— Data extract —
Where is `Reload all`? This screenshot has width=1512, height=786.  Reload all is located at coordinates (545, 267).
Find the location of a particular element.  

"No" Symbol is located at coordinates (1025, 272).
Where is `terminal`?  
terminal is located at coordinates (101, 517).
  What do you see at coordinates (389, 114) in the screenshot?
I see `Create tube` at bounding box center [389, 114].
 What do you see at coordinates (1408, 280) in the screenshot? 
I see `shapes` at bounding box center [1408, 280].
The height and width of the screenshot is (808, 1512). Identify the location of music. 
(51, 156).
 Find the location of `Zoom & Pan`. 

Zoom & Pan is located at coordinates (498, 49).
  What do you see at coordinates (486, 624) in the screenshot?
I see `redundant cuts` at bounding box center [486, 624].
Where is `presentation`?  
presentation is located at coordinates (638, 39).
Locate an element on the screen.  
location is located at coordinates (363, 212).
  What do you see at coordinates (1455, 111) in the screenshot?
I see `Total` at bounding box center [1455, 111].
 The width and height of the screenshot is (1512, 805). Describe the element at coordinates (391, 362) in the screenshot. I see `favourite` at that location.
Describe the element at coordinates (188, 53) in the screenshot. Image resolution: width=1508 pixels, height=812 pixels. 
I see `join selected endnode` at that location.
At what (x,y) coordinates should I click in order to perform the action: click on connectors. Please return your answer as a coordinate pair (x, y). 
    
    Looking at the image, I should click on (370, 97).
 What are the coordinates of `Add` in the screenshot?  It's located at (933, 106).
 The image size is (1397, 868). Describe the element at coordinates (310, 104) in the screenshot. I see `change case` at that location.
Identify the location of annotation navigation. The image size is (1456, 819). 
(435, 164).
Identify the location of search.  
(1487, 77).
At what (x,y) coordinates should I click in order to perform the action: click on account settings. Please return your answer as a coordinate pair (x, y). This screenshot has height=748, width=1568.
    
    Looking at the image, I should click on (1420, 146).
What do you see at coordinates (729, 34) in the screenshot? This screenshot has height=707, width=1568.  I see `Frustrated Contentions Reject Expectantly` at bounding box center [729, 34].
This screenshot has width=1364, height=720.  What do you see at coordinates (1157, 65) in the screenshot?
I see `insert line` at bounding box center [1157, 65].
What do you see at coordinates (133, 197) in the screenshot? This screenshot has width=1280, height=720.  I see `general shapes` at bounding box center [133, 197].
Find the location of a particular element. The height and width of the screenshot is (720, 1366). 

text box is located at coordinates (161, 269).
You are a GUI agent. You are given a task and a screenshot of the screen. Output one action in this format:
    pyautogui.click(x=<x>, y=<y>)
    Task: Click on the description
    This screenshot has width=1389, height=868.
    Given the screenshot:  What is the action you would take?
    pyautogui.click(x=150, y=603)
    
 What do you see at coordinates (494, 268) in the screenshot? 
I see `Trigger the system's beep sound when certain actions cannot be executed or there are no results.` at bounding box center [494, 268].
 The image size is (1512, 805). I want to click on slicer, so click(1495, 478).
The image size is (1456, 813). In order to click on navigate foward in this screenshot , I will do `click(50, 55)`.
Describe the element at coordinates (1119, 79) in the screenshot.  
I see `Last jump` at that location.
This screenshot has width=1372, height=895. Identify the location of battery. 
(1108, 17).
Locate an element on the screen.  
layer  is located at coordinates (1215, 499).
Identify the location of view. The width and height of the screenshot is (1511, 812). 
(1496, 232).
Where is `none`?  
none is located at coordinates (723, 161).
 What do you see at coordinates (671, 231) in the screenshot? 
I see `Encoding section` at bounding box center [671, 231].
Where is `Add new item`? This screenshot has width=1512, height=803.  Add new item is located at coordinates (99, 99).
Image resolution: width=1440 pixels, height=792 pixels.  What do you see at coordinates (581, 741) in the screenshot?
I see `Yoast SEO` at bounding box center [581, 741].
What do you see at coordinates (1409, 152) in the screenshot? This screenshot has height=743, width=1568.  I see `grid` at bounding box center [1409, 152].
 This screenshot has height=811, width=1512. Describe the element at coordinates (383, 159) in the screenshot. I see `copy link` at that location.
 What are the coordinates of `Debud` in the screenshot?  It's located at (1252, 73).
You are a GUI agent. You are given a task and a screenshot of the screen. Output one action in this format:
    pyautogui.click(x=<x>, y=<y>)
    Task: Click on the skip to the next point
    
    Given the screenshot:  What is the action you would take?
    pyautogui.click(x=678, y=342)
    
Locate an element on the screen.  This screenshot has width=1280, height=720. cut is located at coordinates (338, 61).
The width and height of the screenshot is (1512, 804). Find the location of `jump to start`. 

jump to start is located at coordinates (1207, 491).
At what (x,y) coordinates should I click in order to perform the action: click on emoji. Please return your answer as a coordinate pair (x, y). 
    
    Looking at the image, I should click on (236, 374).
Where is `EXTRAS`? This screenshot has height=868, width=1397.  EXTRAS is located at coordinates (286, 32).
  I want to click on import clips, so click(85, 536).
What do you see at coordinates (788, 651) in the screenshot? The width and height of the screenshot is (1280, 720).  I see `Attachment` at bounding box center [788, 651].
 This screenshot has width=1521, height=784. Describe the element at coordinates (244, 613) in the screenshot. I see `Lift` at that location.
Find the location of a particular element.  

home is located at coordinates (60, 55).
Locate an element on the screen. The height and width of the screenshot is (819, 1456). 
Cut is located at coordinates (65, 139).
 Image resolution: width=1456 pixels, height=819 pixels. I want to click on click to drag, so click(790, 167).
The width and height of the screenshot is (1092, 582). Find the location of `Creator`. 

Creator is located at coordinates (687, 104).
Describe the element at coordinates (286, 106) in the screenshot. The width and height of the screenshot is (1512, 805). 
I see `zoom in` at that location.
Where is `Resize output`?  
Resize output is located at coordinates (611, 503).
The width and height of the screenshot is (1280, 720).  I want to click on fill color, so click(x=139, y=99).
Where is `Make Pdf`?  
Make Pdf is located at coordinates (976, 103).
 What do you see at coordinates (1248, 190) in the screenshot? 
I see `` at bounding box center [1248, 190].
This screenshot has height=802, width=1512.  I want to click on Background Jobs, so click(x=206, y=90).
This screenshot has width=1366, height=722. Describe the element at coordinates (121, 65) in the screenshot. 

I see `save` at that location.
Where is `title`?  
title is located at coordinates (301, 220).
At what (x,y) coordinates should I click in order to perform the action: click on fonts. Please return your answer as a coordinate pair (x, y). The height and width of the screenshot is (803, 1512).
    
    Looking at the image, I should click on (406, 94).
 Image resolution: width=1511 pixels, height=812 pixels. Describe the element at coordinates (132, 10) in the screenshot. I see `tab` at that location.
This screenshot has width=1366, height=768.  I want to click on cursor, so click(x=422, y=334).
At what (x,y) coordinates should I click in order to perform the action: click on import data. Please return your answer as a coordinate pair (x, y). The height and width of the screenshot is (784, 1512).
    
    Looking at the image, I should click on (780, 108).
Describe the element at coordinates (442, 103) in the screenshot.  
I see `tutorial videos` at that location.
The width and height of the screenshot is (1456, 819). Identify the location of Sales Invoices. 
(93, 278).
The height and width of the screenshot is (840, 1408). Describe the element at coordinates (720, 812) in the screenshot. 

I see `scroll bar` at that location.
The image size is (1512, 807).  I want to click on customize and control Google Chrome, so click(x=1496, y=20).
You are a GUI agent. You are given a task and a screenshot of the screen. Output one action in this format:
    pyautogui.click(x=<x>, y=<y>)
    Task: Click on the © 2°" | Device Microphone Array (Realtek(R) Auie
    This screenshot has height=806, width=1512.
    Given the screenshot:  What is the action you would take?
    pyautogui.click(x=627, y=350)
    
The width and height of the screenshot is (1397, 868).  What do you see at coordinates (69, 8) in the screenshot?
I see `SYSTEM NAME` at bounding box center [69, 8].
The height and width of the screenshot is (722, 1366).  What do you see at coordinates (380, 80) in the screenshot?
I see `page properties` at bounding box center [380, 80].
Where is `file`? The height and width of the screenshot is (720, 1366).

— Short exercise —
Reproduce word for word every line from the start of the rows through the line that contains "coordinates (1025, 272).", including that line.

— Completed exercise —
Where is `Reload all`? This screenshot has width=1512, height=786.  Reload all is located at coordinates (545, 267).
Find the location of a particular element.  

"No" Symbol is located at coordinates (1025, 272).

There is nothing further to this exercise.